Project description:Biodiversity has to be accurately evaluated to assess more precisely possible dam effects on fish populations, in particular on the most biodiverse rivers such as the Mekong River. To improve tools for fish biodiversity assessment, a methodological survey was performed in the surroundings of a recent hydropower dam in the Mekong basin, the Nam Theun 2 project. Results of two different approaches, experimental surface gillnets capture and environmental DNA metabarcoding assays based on 12S ribosomal RNA and cytochrome b, were compared during 3 years (2014-2016). Pitfalls and benefits were identified for each method but the combined use of both approaches indisputably allows describing more accurately fish diversity around the reservoir. Importantly, striking convergent results were observed for biodiversity reports. 75% of the fish species caught by gillnets (62/82) were shown by the metabarcoding study performed on DNA extracted from water samples. eDNA approach also revealed to be sensitive by detecting 30 supplementary species known as present before the dam construction but never caught by gillnets during 3 years. Furthermore, potential of the marker-genes study might be underestimated since it was not possible to assign some sequences at lower taxonomic levels.
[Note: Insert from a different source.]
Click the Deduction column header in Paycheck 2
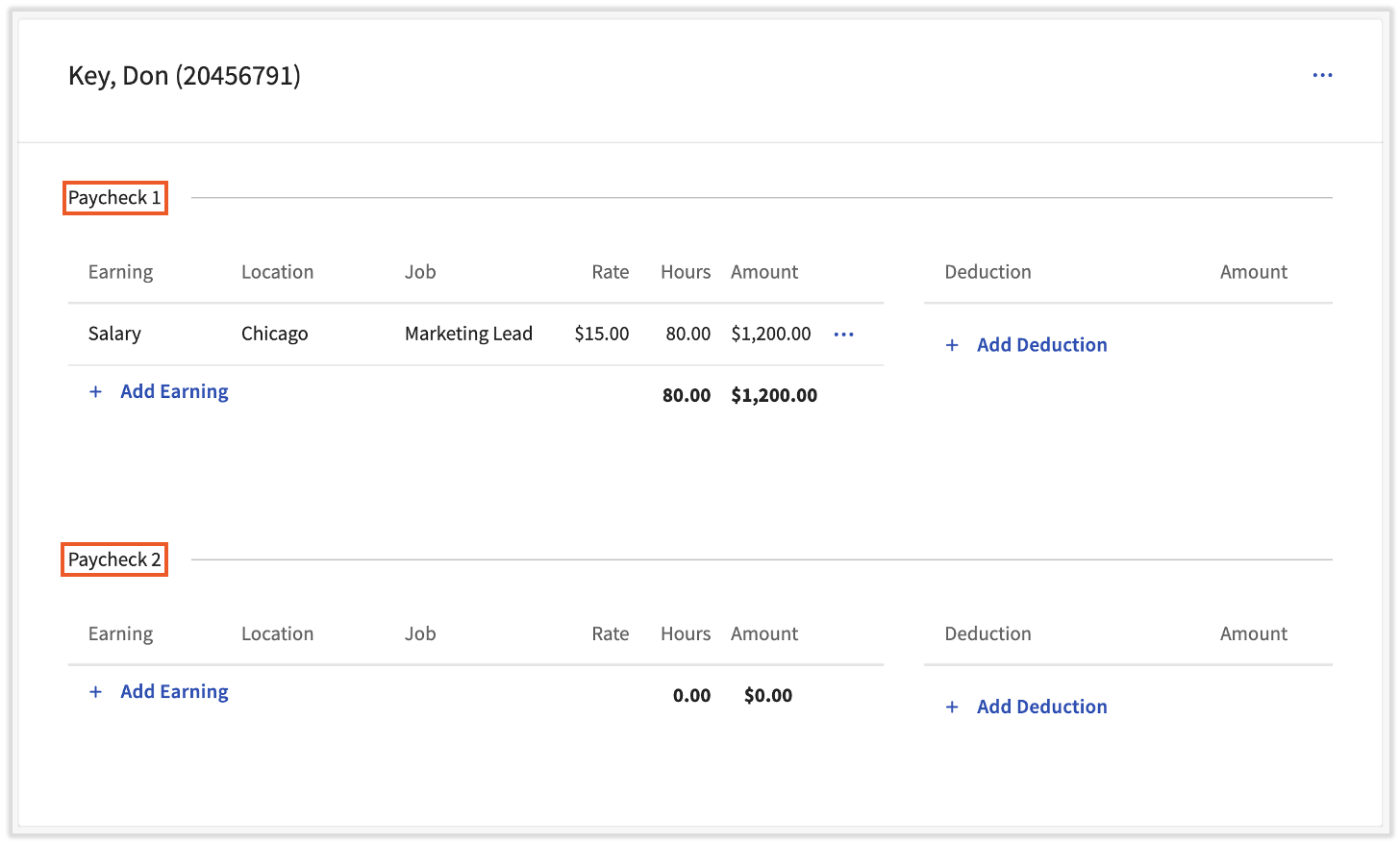The image size is (1400, 844). (x=988, y=633)
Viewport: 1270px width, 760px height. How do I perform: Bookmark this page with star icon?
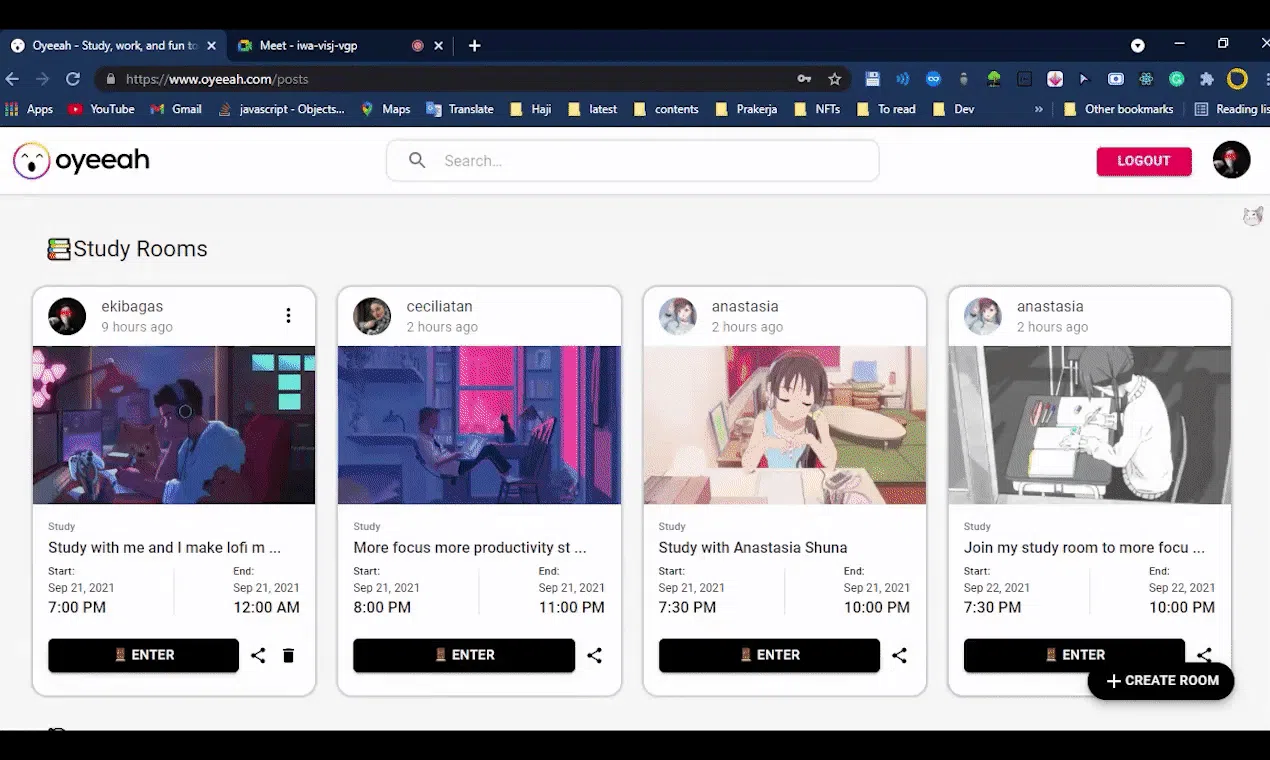(x=835, y=79)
Although 121 sequences were generated for this study, a third of species in the area, that exhibits high endemism, are still unknown in DNA databases. Efforts to complete local reference libraries must continue to improve the taxonomic assignment quality when using the non-invasive and promising eDNA approach. These results are of broader interest because of increasing number of hydropower projects in the Mekong Basin. They reveal the crucial importance to sample tissues/DNA of species before dam projects, i.e. before the species could become endangered and difficult to catch, to obtain more precise biomonitoring in the future as we believe eDNA metabarcoding will rapidly be integrated as a standard tool in such studies.